» LESETEXT
....

Und solche krummen Teile an die gut zahlenden Kunden rauszusenden halte ich für eine Zumutung.


----------



## bachmayeah (1. Oktober 2007)

wie gesagt sowas gibts bei anderen größen (finde sc nicht weniger "luxuriös" und da gabs auch mangel und haarsträubende erklärungen seitens sc usa) und da gibts auch schon nen fred darüber...
allerdings ist eben bei solchen herstellern vieles noch echte handarbeit und keine 100% maschinen-lösung (wie ggf bei giant oder speci) die eben auch "zuverlässiger" schweisst sondern es auch toleranzen geben soll.
kannst ja mal ne mail an intense formulieren wie es bzgl qm aussieht. ich hab damals meinen dealer gesagt dass er bitte darauf achten soll dass alles fluchtet usw. --> kein problem. denke viele hier sagen dir das selbe... allerdings war ja beim "alten" m3 auch das problem dass teilweise kurbeln an den hinterbau gestoßen sind...wessen problem ist das dann?
edit: naja ne email an intense... also nur so als bsp:ich hab auch hingemailt bzgl dhx air ins m3 da hieß es der würde passen... hatte dann das böse erwachen: ging bei mir nicht (toleranzen?) bei den alten mit 73er iL sollte es gehen.


----------



## fx:flow (1. Oktober 2007)

es geht ja nicht darum, dass sowas nicht vorkommen darf, das Problem ist eher, dass das ohne Kontrolle einfach das Werk verlässt und dem Kunden verkauft wird, und das sollte bei den Preisen und dem Image der Marke nicht sein.

Das Thema wurde in den USA wohl schon öfter mal durchgekaut, und da war der Tenor wohl, dass es definitiv niemanden gäbe, der sich einer letzten Kontrolle annehme. Vom Lackierer zum Kunden sozusagen.

Find ich doof. Das ist soweit wohl auch der einzige Kritikpunkt an Intense (dafür ein großer).


----------



## TheTomminator (1. Oktober 2007)

Nachdem ich bei meinem 6.6 das erste mal meinen Dämpfer zu Toxoholics schicken musste, hab ich beim Wiedereinbau gemerkt, dass die vordere Dämpferaufnahme massig Lack in der Bohrung hatte, so dass der Dämpfer gut 5mm aus der Bahn stand. Die Lackreste hab ich dann weggekratzt und danach war es in Ordnung. Gut für den Dämpfer war dieser Verspannte Einbau sicher nicht. Glück war dabei nur, dass ich recht schnell Probleme mit dem Dämpfer hatte, ansonsten wär der sicher schneller verschlissen als nötig.

....

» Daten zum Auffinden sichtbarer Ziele

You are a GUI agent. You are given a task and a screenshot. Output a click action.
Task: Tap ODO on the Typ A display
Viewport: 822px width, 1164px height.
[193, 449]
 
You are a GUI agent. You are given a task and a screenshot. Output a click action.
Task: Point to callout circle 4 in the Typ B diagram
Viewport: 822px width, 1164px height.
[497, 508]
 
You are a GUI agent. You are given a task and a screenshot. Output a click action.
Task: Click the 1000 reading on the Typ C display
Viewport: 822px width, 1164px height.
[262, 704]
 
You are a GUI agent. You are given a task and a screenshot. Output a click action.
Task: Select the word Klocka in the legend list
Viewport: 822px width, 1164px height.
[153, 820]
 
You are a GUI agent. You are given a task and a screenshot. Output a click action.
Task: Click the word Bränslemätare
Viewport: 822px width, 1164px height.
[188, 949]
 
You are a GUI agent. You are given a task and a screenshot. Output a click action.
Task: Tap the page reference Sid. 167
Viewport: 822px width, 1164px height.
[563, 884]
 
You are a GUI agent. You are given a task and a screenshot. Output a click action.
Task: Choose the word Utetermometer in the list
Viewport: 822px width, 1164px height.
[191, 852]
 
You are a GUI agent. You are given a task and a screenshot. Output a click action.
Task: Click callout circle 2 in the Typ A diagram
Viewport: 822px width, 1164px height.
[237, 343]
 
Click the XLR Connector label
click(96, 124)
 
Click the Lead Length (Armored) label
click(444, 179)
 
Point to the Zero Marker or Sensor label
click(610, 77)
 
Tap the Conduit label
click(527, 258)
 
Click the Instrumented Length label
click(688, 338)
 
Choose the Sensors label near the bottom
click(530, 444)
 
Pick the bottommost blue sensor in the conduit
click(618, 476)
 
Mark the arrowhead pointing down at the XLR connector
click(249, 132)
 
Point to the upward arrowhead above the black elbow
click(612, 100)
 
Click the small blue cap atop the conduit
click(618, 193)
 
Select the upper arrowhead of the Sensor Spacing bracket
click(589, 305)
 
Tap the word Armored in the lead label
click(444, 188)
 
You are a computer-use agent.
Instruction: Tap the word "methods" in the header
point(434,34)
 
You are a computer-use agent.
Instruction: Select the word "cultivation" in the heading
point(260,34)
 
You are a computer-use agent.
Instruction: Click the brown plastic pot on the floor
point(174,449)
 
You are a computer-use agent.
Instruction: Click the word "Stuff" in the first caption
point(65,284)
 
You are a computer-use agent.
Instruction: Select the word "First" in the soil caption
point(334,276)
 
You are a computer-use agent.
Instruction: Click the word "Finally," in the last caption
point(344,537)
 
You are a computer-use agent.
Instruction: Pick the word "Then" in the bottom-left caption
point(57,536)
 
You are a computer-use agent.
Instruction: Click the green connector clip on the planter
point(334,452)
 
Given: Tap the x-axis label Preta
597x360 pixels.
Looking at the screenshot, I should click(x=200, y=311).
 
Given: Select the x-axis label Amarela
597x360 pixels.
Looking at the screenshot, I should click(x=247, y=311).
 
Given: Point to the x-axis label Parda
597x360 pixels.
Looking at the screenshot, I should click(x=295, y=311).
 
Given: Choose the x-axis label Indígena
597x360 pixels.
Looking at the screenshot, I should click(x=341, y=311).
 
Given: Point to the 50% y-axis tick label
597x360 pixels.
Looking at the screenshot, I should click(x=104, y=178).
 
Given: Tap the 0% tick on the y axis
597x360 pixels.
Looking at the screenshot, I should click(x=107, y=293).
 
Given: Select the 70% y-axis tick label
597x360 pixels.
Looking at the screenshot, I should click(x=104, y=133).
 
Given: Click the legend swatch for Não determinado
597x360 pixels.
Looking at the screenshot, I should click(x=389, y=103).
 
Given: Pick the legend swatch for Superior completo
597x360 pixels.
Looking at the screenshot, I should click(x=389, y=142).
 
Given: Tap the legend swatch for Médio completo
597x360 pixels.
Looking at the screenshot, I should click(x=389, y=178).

....

» AUFGABEN
1: Beantworte die folgenden Fragen zum Lesetext jeweils kurz.
(a) Worum hatte bachmayeah seinen Händler damals gebeten?
(b) Was war laut fx:flow der Tenor der Diskussionen in den USA?
(c) Wie weit stand der Dämpfer bei TheTomminator aus der Bahn?
2: Fasse den Lesetext in drei Sätzen zusammen.
3: Nenne alle Unternehmen, die im Lesetext erwähnt werden.

» LÖSUNGEN
1:
(a) Er sollte darauf achten, dass alles fluchtet.
(b) Es gebe definitiv niemanden, der sich einer letzten Kontrolle annehme.
(c) Gut 5 mm.

2: Kritisiert wird, dass krumme Teile ohne Kontrolle das Werk verlassen und an gut zahlende Kunden verkauft werden, was bei den Preisen und dem Image der Marke nicht sein sollte. Ein Teilnehmer wendet ein, dass bei solchen Herstellern vieles noch Handarbeit mit Toleranzen sei, und berichtet, dass ein DHX Air trotz gegenteiliger Auskunft per E-Mail bei ihm nicht ins M3 passte. Ein anderer schildert, dass die vordere Dämpferaufnahme seines 6.6 massig Lack in der Bohrung hatte, sodass der Dämpfer verspannt eingebaut war, bis er die Lackreste wegkratzte.

3: SC (auch „SC USA“), Intense, Giant, Speci, Toxoholics